District Leaders: Keep a Clean House
Leadership Insights

District-Level Leaders: Keep the House Clean at the Top

By Terry Wilhelm April 14, 2015

When it comes to a district culture, almost nothing is more important for top leaders to remember that everyone in the organization watches — and follows — their example. The old adage, “The footsteps others will follow are the ones you thought you covered up” is nowhere more true than at the apex of leadership. While everyone is human, holding a position of executive leadership calls for impeccable modeling.

Ignoring a leader’s abusive behavior allows it to escalate

Take the case of an assistant superintendent I’ll call Fred, who was notorious for verbally abusing his employees. Ironically, he was the head of HR. If the women who worked in his department made the smallest mistake, Fred called them into his office and berated them until they burst into tears.

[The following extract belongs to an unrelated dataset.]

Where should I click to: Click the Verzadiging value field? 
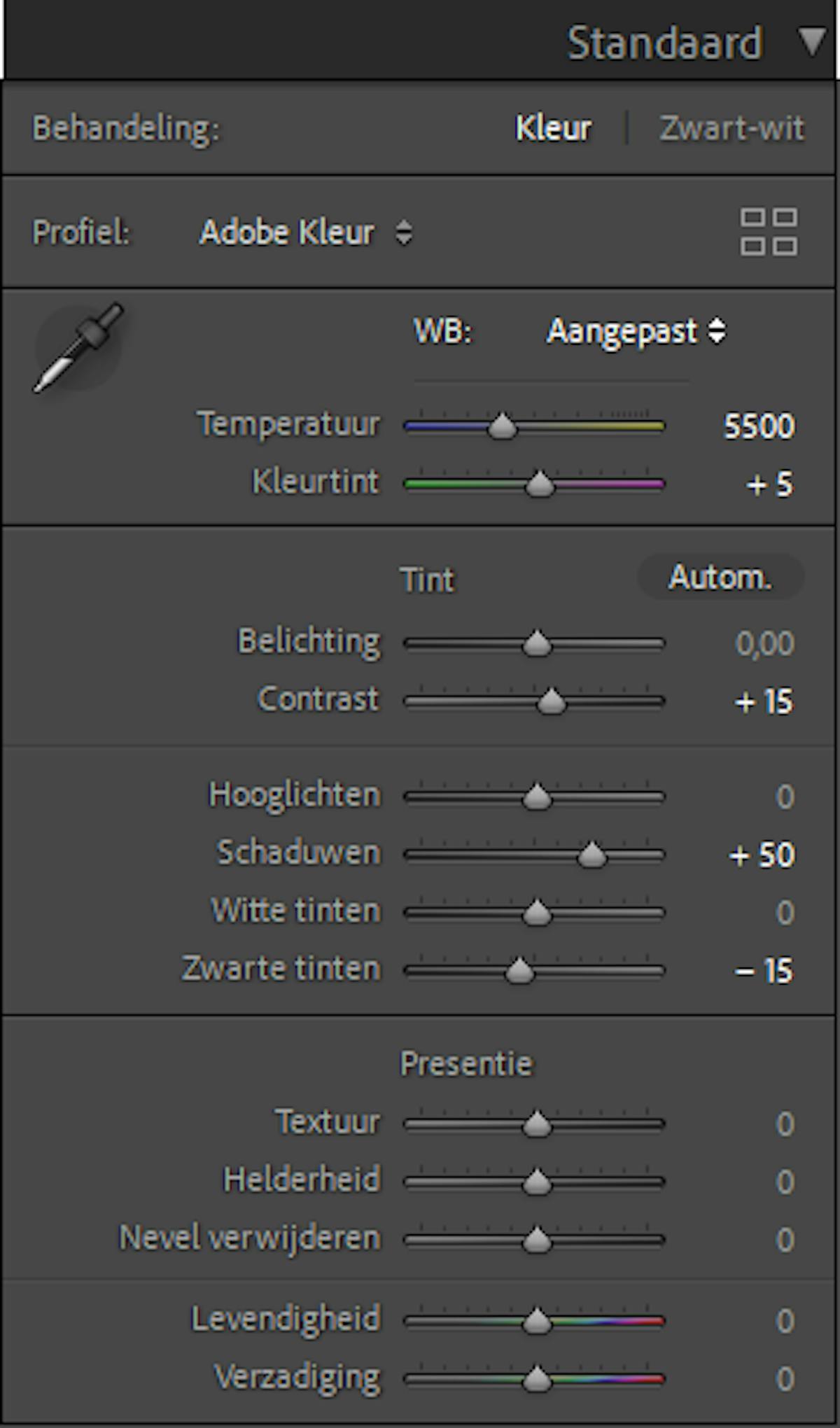click(785, 1379)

Fred was not the only workplace bully in this district, but he apparently set the stage for others to feel comfortable following his lead. Other cabinet members, including the superintendent, turned a blind eye to Fred’s routine misbehavior and appalling example. Theories about why this was so went round and round among the rank and file. Fred wasn’t terminated until he crossed another line — sexual harassment that became too public to be ignored.

The consequences of unprofessional behavior

Holding those in top positions of power above the standards of conduct that are expected of the followership has far-reaching, long-term consequences that persist long after any particular incident is over. It is unfortunate when unprofessional or unethical behaviors surface at this level, and even more unfortunate when they are allowed to continue, perhaps with the rationale that they are not widely known or are somehow offset by the offender’s contributions.

District leaders are responsible for maintaining trust

Many district employees work in silos, seemingly unaware that their departments, their own job functions, even the district itself would not exist if it were not for schools. Bringing the realization of this connection to life for district employees is a critical, continuous responsibility of district leaders if schools are to receive the timely, effective support they need in order to keep their own focus on student learning.

Incidents like those above reduce trust in executive leaders. Trust is fragile, and without it, a district is at a major disadvantage in its ability to create a strong culture of support among its employee ranks for the schools and students it serves.